> [REQUIRED ACTION]: The answer should be the lines from the one with "Task: Select the Ambar Kuspardianto row" through the final line of the entries, restated word for word.

Collected data entries:
Segment Open

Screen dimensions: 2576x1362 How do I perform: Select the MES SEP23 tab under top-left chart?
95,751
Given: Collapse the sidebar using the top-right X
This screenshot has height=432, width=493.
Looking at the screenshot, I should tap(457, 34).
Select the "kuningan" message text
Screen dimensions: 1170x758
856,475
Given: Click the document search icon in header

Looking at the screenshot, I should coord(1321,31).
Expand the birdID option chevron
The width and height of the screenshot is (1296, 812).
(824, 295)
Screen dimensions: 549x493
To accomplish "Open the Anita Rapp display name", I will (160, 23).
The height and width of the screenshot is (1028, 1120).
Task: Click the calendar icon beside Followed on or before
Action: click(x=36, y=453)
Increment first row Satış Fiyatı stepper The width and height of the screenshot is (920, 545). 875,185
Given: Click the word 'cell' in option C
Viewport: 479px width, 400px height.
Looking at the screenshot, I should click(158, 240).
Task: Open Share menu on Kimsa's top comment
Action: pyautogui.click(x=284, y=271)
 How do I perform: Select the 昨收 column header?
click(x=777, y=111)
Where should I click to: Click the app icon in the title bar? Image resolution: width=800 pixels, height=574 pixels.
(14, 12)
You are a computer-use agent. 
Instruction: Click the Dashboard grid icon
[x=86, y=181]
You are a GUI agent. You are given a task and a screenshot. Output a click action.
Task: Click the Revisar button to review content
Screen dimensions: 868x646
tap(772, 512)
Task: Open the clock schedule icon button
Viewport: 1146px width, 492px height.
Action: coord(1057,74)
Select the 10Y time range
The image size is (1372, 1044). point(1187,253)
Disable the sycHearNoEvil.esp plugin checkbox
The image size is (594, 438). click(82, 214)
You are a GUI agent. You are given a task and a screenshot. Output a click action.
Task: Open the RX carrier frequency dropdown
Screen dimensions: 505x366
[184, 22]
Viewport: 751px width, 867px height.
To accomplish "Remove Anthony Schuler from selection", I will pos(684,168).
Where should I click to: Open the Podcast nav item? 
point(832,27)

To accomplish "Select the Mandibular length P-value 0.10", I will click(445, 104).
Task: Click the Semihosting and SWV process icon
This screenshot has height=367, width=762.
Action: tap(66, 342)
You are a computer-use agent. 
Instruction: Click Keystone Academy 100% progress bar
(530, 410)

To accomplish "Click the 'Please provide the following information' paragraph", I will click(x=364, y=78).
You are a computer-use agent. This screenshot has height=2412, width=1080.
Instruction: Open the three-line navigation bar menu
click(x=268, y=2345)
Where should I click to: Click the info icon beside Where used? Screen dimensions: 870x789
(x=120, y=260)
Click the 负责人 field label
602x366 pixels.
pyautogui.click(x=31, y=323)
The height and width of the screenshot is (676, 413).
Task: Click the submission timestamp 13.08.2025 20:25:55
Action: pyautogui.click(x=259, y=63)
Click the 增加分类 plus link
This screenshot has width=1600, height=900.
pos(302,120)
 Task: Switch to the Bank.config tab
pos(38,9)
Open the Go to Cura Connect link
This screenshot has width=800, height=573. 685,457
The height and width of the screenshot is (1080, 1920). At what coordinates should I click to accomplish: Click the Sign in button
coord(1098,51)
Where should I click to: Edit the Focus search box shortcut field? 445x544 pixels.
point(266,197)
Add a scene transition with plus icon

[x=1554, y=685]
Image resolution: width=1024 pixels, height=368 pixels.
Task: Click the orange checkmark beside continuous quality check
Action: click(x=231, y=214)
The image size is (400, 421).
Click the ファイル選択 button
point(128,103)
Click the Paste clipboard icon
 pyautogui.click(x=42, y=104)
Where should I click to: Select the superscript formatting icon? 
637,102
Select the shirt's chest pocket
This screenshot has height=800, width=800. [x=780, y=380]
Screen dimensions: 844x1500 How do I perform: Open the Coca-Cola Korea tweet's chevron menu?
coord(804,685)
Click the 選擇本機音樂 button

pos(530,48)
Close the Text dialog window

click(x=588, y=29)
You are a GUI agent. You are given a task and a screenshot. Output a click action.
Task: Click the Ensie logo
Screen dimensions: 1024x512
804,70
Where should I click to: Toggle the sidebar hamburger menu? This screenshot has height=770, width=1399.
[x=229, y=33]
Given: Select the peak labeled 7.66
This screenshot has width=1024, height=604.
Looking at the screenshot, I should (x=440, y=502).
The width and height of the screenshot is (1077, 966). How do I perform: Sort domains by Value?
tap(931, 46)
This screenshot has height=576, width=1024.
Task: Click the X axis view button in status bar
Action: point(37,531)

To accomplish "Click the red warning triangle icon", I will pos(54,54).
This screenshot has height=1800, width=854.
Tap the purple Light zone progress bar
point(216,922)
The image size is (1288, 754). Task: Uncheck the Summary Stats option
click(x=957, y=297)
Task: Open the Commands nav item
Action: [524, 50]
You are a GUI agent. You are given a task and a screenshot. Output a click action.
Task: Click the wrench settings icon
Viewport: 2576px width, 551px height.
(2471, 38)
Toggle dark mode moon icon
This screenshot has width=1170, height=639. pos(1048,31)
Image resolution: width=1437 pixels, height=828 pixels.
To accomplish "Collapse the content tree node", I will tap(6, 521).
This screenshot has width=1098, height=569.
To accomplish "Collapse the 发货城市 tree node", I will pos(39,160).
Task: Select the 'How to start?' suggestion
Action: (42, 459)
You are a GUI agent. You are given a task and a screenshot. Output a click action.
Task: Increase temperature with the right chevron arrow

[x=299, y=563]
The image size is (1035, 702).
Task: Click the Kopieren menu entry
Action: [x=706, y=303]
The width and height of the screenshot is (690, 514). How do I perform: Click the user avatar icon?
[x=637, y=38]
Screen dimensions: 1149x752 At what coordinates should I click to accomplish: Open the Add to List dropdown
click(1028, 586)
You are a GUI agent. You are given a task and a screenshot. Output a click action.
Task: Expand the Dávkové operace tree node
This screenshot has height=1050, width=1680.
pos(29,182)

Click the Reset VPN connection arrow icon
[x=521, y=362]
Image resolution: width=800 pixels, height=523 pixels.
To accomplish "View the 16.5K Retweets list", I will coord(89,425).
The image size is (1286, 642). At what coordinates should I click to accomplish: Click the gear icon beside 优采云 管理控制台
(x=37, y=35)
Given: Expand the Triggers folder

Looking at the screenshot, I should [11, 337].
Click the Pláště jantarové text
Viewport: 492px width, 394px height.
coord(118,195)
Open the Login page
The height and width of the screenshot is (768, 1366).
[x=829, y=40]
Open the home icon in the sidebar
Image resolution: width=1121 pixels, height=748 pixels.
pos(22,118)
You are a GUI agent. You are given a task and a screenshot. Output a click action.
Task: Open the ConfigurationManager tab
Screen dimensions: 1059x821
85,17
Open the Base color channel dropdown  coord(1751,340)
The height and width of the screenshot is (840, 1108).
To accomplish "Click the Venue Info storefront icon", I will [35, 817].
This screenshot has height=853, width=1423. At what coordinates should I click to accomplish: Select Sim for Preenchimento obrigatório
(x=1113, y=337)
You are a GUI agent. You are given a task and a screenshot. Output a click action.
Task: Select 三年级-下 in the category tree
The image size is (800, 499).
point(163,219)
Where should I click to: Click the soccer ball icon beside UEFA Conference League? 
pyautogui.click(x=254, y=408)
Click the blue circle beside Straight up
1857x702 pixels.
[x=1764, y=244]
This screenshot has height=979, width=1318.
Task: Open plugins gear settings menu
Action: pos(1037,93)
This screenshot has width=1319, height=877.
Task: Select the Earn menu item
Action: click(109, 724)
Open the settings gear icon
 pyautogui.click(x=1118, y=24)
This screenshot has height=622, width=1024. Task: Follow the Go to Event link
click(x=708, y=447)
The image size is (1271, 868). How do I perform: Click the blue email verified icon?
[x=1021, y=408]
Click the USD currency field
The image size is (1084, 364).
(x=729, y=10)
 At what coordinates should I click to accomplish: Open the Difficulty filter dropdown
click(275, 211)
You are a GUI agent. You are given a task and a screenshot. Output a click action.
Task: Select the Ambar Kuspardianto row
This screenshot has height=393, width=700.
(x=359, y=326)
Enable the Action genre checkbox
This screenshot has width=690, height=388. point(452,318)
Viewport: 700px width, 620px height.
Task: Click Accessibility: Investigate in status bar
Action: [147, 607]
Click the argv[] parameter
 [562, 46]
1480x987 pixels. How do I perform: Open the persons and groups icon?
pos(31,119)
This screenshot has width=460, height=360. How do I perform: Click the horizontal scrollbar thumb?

Segment Closed

> [RESULT FOR THIS EXERCISE]:
Task: Select the Ambar Kuspardianto row
This screenshot has height=393, width=700.
(x=359, y=326)
Enable the Action genre checkbox
This screenshot has width=690, height=388. point(452,318)
Viewport: 700px width, 620px height.
Task: Click Accessibility: Investigate in status bar
Action: [147, 607]
Click the argv[] parameter
 [562, 46]
1480x987 pixels. How do I perform: Open the persons and groups icon?
pos(31,119)
This screenshot has width=460, height=360. How do I perform: Click the horizontal scrollbar thumb?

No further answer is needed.